Autumn is here, and it's a wonderful time for stargazing. Find out what's up from Spaceweather PHONE.
SOLAR ACTIVITY: As expected, a big sunspot is emerging over the sun's eastern limb. Even before it rotated into view, the spot made itself known by hurling clouds of gas over the limb and unleashing intense bursts of radio waves. What's next? The sunspot is turning toward Earth, so stay tuned for space weather.
TRANSIT OF MERCURY: The transit of Mercury has begun. Mercury's tiny black silhouette first "touched" the limb of the sun at 2:12 p.m. EST (11:12 a.m. PST) and it is now continuing across the face of the star. Click on the links below to watch it, live!
live webcasts: from Japan; from Kitt Peak; from Hawaii; from NASA.
The Transit of Mercury, simulated by graphic artist Larry Koehn.
Because Mercury is so small, only a tiny fraction of the sun will be covered.
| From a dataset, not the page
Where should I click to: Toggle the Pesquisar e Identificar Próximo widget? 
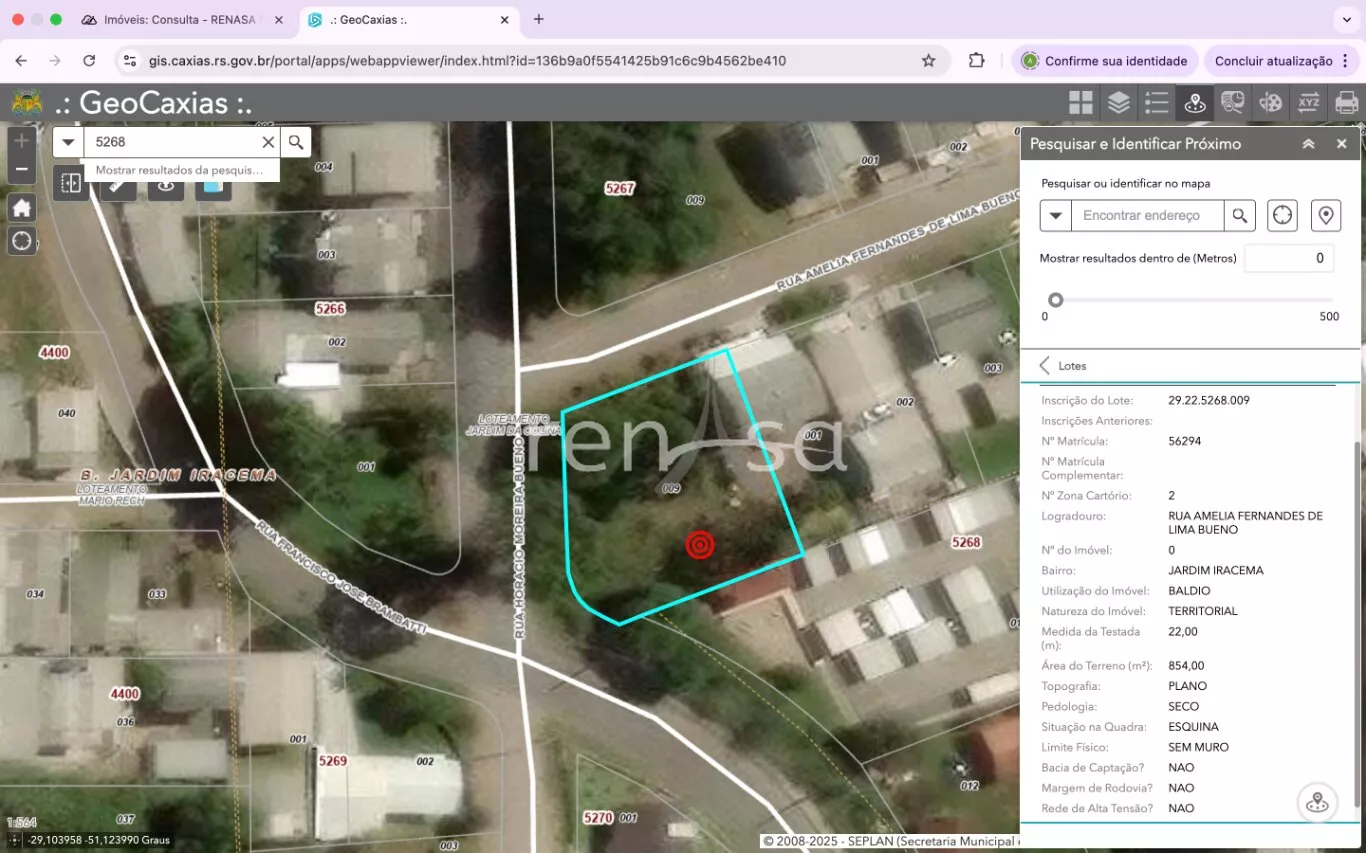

So don't stare; the sun will be as blinding as ever. Instead, try to view the event through a properly-filtered solar telescope. Mercury's tiny, jet-black silhouette passing in front of solar prominences, filaments and sunspots should be a marvelous sight.
Seven years ago, in Nov. 1999, artist Mark Seibold observed a similar Transit of Mercury through an H-alpha telescope at the Oregon Museum of Science, and he made this pastel sketch:
"I could see the planet hovering in the orange hazy fog of the solar photosphere," recalls Mark. "It was an awesome sight."